Dagster & AWS EMR
The AWS integration provides ways orchestrating data pipelines that leverage AWS services, including AWS EMR (Elastic MapReduce). This integration allows you to run and scale big data workloads using open source tools such as Apache Spark, Hive, Presto, and more.
Using this integration, you can:
- Seamlessly integrate AWS EMR into your Dagster pipelines.
- Utilize EMR for petabyte-scale data processing.
- Easily manage and monitor EMR clusters and jobs from within Dagster.

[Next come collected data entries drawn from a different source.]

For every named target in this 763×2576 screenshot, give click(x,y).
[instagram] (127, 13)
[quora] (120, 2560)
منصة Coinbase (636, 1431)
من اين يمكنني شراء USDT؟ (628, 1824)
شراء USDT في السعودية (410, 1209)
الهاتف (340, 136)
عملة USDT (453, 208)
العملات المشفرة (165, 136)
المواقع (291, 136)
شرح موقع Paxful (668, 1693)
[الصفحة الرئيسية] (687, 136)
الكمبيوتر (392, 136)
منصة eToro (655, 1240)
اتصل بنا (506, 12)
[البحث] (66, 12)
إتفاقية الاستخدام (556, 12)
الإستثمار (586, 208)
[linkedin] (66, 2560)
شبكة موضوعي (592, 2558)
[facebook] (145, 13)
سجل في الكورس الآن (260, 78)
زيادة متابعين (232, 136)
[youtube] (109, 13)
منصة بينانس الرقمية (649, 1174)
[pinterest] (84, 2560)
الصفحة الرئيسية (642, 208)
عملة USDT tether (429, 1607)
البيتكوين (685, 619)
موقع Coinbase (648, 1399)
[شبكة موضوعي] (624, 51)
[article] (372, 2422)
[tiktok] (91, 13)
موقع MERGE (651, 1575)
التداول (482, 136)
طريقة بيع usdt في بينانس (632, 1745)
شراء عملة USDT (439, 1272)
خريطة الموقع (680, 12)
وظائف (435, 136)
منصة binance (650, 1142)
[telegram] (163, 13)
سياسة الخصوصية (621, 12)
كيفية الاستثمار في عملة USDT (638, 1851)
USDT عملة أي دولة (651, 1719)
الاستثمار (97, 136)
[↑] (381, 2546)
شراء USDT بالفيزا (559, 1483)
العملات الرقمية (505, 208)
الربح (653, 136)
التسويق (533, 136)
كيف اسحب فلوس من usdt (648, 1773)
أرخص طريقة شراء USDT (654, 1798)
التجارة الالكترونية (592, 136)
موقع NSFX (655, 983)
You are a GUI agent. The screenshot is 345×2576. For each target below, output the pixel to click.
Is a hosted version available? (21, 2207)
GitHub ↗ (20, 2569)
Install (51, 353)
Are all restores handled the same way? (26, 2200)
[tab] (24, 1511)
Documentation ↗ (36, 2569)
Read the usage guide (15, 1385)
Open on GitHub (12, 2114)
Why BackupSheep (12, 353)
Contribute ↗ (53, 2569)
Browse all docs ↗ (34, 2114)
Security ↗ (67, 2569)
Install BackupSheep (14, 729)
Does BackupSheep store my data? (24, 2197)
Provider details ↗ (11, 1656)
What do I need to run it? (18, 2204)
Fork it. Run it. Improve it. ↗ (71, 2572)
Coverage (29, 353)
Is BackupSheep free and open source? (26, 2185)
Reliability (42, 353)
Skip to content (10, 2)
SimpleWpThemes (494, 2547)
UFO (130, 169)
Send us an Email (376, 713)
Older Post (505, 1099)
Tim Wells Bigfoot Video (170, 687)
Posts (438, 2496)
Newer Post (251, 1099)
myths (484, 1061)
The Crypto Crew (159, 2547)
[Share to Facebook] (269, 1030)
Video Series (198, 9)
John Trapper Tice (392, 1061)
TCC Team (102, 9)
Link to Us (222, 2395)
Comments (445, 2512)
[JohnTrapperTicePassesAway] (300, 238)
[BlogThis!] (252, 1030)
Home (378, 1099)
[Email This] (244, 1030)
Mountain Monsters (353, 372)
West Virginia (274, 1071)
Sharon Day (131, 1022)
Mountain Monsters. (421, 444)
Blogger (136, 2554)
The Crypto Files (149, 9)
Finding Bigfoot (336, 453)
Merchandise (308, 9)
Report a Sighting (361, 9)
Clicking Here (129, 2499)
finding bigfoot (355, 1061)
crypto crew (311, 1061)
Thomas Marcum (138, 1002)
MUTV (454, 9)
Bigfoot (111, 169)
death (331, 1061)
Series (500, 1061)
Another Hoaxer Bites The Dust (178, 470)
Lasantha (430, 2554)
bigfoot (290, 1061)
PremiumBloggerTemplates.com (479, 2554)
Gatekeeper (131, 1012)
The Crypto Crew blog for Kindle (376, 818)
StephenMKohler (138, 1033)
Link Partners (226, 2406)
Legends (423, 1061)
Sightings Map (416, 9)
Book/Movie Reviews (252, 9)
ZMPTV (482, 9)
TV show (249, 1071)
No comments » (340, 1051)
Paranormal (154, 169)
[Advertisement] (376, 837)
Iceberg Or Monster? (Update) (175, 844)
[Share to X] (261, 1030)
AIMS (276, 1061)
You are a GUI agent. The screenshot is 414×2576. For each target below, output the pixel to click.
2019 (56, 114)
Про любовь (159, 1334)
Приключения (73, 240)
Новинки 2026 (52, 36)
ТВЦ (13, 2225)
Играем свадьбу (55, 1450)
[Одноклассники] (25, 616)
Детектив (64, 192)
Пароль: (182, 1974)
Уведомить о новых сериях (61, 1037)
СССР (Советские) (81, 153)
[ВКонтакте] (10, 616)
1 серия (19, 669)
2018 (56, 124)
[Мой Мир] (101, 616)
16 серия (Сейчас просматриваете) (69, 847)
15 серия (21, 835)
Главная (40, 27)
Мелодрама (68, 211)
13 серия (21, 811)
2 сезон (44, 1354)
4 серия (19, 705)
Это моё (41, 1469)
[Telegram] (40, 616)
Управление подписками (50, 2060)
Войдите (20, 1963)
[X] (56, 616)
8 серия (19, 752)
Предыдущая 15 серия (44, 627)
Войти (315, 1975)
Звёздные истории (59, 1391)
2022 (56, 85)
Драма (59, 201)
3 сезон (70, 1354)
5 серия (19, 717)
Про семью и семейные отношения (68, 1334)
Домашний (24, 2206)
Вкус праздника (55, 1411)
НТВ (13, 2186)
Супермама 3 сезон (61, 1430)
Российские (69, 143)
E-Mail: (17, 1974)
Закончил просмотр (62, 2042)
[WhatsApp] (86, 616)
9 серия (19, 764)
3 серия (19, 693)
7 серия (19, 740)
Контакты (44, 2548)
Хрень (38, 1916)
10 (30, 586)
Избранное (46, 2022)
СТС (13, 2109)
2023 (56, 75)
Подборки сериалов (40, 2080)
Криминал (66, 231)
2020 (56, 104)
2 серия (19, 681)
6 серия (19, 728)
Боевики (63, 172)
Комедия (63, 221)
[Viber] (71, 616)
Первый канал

- Leverage Dagster's orchestration capabilities to handle complex data workflows involving EMR.
Installation
- uv
- pip
uv add dagster-aws
pip install dagster-aws
Examples
from pathlib import Path
from typing import Any
from dagster_aws.emr import emr_pyspark_step_launcher
from dagster_aws.s3 import S3Resource
from dagster_pyspark import PySparkResource
from pyspark.sql import DataFrame, Row
from pyspark.sql.types import IntegerType, StringType, StructField, StructType
import dagster as dg
emr_pyspark = PySparkResource(spark_config={"spark.executor.memory": "2g"})
@dg.asset
def people(
pyspark: PySparkResource, pyspark_step_launcher: dg.ResourceParam[Any]
) -> DataFrame:
schema = StructType(
[StructField("name", StringType()), StructField("age", IntegerType())]
)
rows = [
Row(name="Thom", age=51),
Row(name="Jonny", age=48),
Row(name="Nigel", age=49),
]
return pyspark.spark_session.createDataFrame(rows, schema)
@dg.asset
def people_over_50(
pyspark_step_launcher: dg.ResourceParam[Any], people: DataFrame
) -> DataFrame:
return people.filter(people["age"] > 50)
defs = dg.Definitions(
assets=[people, people_over_50],
resources={
"pyspark_step_launcher": emr_pyspark_step_launcher.configured(
{
"cluster_id": {"env": "EMR_CLUSTER_ID"},
"local_pipeline_package_path": str(Path(__file__).parent),
"deploy_local_pipeline_package": True,
"region_name": "us-west-1",
"staging_bucket": "my_staging_bucket",
"wait_for_logs": True,
}
),
"pyspark": emr_pyspark,
"s3": S3Resource(),
},
)